I’ve also been listening to the History of Byzantium podcast, and the recent episodes focus on the capture and sack of Constantinople by the Fourth Crusade. I thought about the people of the city, seeing several emperors killed in quick succession, the harbor filled with Venetian ships, and Frankish knights parading through the streets.

It was too late to flee. What could they do but swear to serve their new lords? And once you decide to serve the new lords, why take the risk of pissing them off by showing insufficient enthusiasm?

On the television, anchor Kent Brockman speaks to the camera.  In the upper left hand corner of the television, a man lies on the ground raising his hand as an insectoid with human legs cracks a whip over him.
Screenshot of the “Deep Space Homer” episode of the Simpsons

In my Mastodon post I compared the new large language model fans to Kent Brockman, the news anchor from the Simpsons who, spooked by a magnified image of an ant crawling across the camera, immediately announces, “I, for one, welcome our new insect overlords.” What I realized recently is that the only thing Brockman does differently from real people is to react a little more quickly.

It’s important for me to acknowledge here that I don’t think that these people gave up fighting the spread of COVID, or the imposition of large language models, because they stopped caring. I think that tomorrow if they thought there was as much chance of eradicating COVID as they thought there was in 2020, they’d mask up again and stop eating in indoor restaurants.

Clearly, they don’t think that wearing a mask again will do much. And they can see that most of our leaders and the institutions they control have come down against eradicating COVID. They’ve gotten their orders from the Centers for Disease Control and Prevention, or from the boss telling them to show up at work in person.

They’ve seen the announcements for in-person conferences and job fairs, with food and drink provided indoors.

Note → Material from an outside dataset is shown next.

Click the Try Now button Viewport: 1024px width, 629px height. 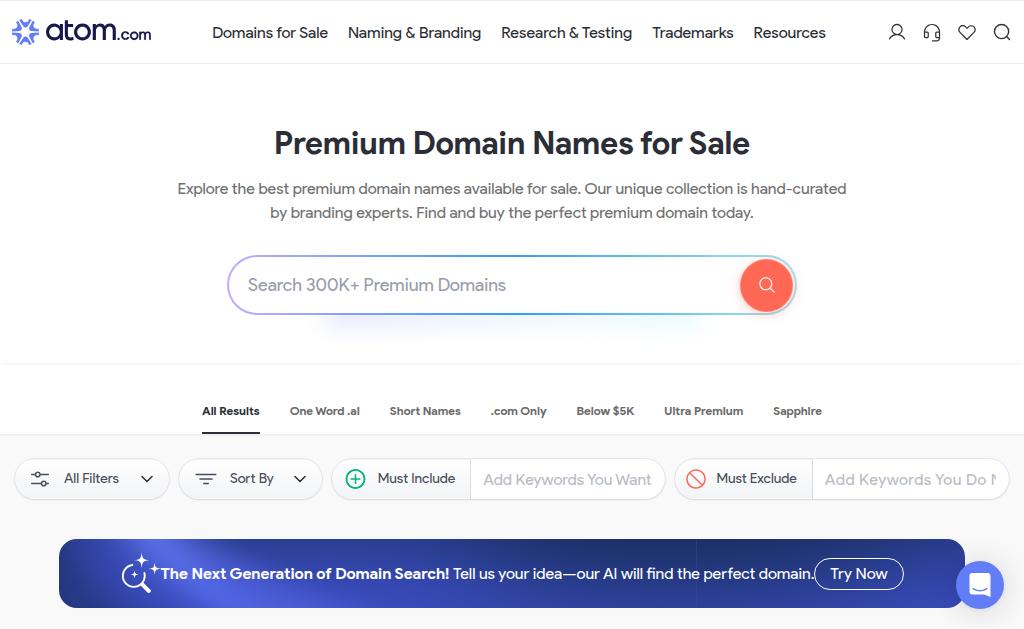click(x=859, y=573)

They don’t want to miss out on those opportunities while less scrupulous competitors take advantage of them.

So why do I care? Why did I expect anything else? Why do I think it’s important to acknowledge failure?

I’ve worked in tech support on and off for most of the past 28 years, either as a direct support technician or as a developer responsible for fixing bugs as they are found. One thing I’ve found to be essential to providing good support is acknowledging and documenting failure. If we don’t understand why we failed, we’re just going to keep making the same mistakes again.

Normal conditions great need

America's present need is not heroics, but healing; not nostrums, but normalcy; not revolution, but restoration; not agitation, but adjustment; not surgery, but serenity; not the dramatic, but the dispassionate; not experiment, but equipoise; not submergence in internationality, but sustainment in triumphant nationality.
An excerpt from Warren Harding’s “Readjustment” campaign speech, June 29, 1920

I remember my eighth grade Social Studies teacher telling us how in 1920 the American people were so hungry for “A return to normalcy” that they voted for a cretin like Warren Harding. But he only told us that they craved an end to involvement in World War I; I don’t remember hearing or reading anything about the flu epidemic in that class.

We need to talk about what happened: the people who wanted to sacrifice the vulnerable to preserve their profits organized and won. We need to remember how they did it and figure out how to overcome that. And we need to preserve that knowledge so that the people who are looking out for humanity in the next pandemic can be prepared.

We won’t be able to do that if we continue to live in denial.